In sum, no tax revenue, net loss of employment, no royalties, loss of 15% of India's proven ore reserves, environmental devastation and the forced displacement of 40,000 people. This is what our government considers “development.”

Today's police action shows better than any other that the government is neither concerned about law nor resources nor development – it is interested in daylight robbery. We stand by the POSCO Pratirodh Sangram Samiti, who are among the many unsung heroes of our country today, fighting not only for themselves and their homes but for the idea of true democracy in India.

he time line related to POSCO was not attached. See link and text below

Timeline of Events in POSCO Project Area Relating to Forest Rights

June 22, 2005: MoU signed between Orissa government and POSCO-India, subsidiary of the POSCO Corporation of South Korea. MoU pertains to an integrated iron ore mine – steel plant – private port project. Rs. 51,000 crore investment is spoken of. Critics point out that there are almost no linkages with local or national economy; operation consists of extracting iron ore while paying extremely low rates of royalty, processing into steel without paying full land, electricity, water or tax costs (due to SEZ status and use of State government's powers for all these resources), and exporting it.

MoU allocates an area of 4,004 acres for the steel plant in Jagatsinghpur District. Of this, 1,253 hectares (approximately 3,000 acres) are officially classified as forest land. However, this “forest land” is largely under cultivation by various betel vine, cashew nut and other cash crop cultivators as well as people engaged in aquaculture. Some of these people have lived in the area for over a century and most have been there for several decades. The land was classified as forest land as a result of an agitation in the 1950's demanding afforestation in the area. The main actual forests of the area are mangroves, which occupy only a small part of the “forest” land.

Due to absence of title, out of an estimated 4,000 families that will be physically displaced by the steel plant, only 270 odd are officially entitled to compensation.

August / September 2005: POSCO Pratirodh Sangram Samiti formed to oppose project. A people's blockade declared in three gram panchayat areas affected by plant. The blockade allows all persons entry and exit except government officials and POSCO employees. The Samiti calls for negotiations. No negotiations have been held till date.

December 18, 2006: Forest Rights Act passed by Parliament. Some sections that are relevant:

2(o) declares that all those living on forest land for at least three generations (75 years), as well as forest dwelling scheduled tribes, have rights under the Act

3(1)(a) recognises right to land under occupation and/or cultivation in forest areas

3(1)(c) recognises right to own, use, collect, dispose of minor forest produce

4(5) bars removal of any forest dweller without recognition of rights

5 empowers gram sabha to protect and manage forests as a statutory authority

November 29, 2007: Police and hired goondas attack PPSS dharna at one entry point with bombs – more than 50 people injured – dharna tent demolished.

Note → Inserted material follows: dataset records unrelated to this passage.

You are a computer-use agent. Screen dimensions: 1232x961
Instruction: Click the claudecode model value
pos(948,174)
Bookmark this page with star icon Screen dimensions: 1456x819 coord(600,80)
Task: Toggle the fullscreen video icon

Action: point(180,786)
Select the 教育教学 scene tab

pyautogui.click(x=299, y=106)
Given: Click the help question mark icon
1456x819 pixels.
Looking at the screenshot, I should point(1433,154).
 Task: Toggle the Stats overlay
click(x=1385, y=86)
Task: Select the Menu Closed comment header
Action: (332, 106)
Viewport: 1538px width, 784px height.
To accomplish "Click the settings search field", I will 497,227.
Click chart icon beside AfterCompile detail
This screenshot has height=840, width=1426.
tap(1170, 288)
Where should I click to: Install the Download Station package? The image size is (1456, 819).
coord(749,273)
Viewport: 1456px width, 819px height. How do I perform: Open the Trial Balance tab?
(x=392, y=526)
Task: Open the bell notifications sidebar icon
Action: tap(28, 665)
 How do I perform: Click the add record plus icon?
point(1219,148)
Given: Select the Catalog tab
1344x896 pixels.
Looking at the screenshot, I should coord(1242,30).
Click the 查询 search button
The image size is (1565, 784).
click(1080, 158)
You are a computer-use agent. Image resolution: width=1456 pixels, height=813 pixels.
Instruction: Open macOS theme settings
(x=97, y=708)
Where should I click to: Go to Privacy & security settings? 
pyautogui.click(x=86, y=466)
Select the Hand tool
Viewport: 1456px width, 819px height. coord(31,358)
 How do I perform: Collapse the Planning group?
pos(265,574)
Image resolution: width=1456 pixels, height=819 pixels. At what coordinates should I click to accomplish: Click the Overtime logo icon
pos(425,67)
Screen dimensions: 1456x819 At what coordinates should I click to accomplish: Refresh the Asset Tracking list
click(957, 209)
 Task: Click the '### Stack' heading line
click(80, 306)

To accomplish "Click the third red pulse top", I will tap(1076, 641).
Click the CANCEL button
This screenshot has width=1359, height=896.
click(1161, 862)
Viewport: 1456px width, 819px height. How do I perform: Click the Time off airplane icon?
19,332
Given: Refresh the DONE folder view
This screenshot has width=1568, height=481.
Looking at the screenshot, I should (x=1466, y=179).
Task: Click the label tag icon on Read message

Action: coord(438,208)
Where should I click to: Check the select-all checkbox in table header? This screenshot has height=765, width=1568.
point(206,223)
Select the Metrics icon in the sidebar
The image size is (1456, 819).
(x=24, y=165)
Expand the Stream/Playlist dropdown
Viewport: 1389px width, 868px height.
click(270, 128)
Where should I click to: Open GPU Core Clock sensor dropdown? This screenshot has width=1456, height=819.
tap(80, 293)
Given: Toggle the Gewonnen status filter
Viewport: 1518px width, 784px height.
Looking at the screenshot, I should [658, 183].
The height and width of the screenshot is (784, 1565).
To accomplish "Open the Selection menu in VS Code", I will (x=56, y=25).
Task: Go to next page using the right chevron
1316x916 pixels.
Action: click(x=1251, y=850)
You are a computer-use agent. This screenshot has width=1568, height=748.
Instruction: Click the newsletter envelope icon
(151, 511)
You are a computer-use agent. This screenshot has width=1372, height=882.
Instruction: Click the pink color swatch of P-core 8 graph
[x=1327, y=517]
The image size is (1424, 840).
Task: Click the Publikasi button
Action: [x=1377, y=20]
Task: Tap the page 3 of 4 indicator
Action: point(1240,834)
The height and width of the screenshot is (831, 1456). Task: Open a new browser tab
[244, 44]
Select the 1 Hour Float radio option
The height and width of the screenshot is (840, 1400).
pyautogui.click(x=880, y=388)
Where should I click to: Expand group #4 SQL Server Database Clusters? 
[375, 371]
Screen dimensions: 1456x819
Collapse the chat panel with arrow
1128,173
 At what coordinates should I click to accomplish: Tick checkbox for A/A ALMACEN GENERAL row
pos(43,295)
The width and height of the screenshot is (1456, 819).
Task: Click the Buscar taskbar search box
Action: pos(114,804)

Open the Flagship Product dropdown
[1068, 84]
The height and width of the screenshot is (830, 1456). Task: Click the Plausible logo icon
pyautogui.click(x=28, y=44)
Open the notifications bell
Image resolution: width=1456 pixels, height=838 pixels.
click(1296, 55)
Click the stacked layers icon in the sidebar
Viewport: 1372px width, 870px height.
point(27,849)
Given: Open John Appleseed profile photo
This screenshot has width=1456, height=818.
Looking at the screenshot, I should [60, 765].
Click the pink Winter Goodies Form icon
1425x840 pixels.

The protesters are driven back into one gram panchayat (Dhinkia). Police set up camps in the schools of the other two villages, deploy in heavy force.

January 1, 2008: Forest Rights Act notified into force.

August 8, 2008: Supreme Court upholds “in principle” clearance for use of forest land but directs Environment Ministry to proceed “in accordance with law.” No final clearance granted. The case is only between Orissa government, Central governent and POSCO; no opponents to the project are represented.

March 23, 2008: Gram sabha of Dhinkia passes resolution electing a Forest Rights Committee and starting process of inviting claims under the Forest Rights Act. Resolution also states the gram sabha's decision to protect the surrounding area from environmental destruction in exercise of its powers under section 5. Claism are filed, but Sub-Divisional Officer illegally refuses to accept them. The State government takes no steps to implement Act in the area. Claims are till this date with the gram sabha.

August 3, 2009: Following prolonged protest, Environment Ministry issues circular clearly stating that no application for “diversion” (i.e. clearance for non-forest use) can be made without inter alia certificates from gram sabhas of the affected area stating that:

  1. The process of implementation of the Forest Rights Act is complete and all rights have been recognised
  2. That they consent to the diversion after being informed of the nature and details of the project and rehabilitation project.

50% quorum is required. Without these requirements, the Ministry says, no final clearance can be granted.

December 29, 2009: In violation of its own circular and the Forest Rights Act, Ministry grants final clearance for diversion of forest land.

January 5, 2010: POSCO Pratirodh Sangram Samiti writes to Ministry against illegal action. CPI also raises issue, and various people's organisations protest.

January 8, 2010: Environment Ministry “clarifies” that clearance is subject to the August 3rd, 2009 circular, including “informed consent of the tribal people” (emphasis added). There are no tribals in the area, but there are people eligible as other traditional forest dwellers, who are also protected to the same extent by the Forest Rights Act. Taking advantage of this obvious and illegal loophole, POSCO responds within a few days that there are no tribals in the area. Despite the “clarification”, illegal final clearance is not withdrawn and all government officials are treating it as final.

First week of February, 2010: In response to a request from the Collector for the opinion of the gram sabhas, all three in the steel plant area pass resolutions refusing consent for diversion of forest land and demanding recognitin of their rights and power to protect forests. As per law, the forest clearance is now clearly illegal and has to be withdrawn. Despite this, till date MoEF has done nothing and the clearance is standing.

February 2010: PPSS begins a three month dharna at main entry point at Balitutha.

May 11 2010: 25 platoons of police deploy in the area. Attack on protesters expected at any moment.

May 15 2010: Attack begins. At least 50 people injured, market areas and protest camps burned, police attacking people.

Balitutha under attack, Rubber Bullets & Tear Gas Fired, 15 injured

A couple of hours back it seemed the tables have turned as more than 500 villagers previously playing a neutral role joined the movement and the DM of Jagatsingpur also announced that police would be withdrawn within an hour. News also came in that CPI leader D Raja spoke to CM Naveen Patnaik who feigned ignorance and promised would look into the matter. But barely a few hours later the police announced that the people would have to vacate Balitutha within 10 minutes or they would resort to forcefully vacating the area. The people did not budge and the police has now started firing rubber bullets and tear gas at the people. It is being said that the police is planting stories that they were first attacked by the people with hand bombs and stones which eyewitnesses say is a lie as the people are standing at least a 100 meters away from where it is difficult to pelt stones or throw hand bombs with bare hands. More than 15 people have been seriously injured. The police is rapidly advancing towards the Lakshman Rekha on Balitutha bridge. People are bravely guarding their ground.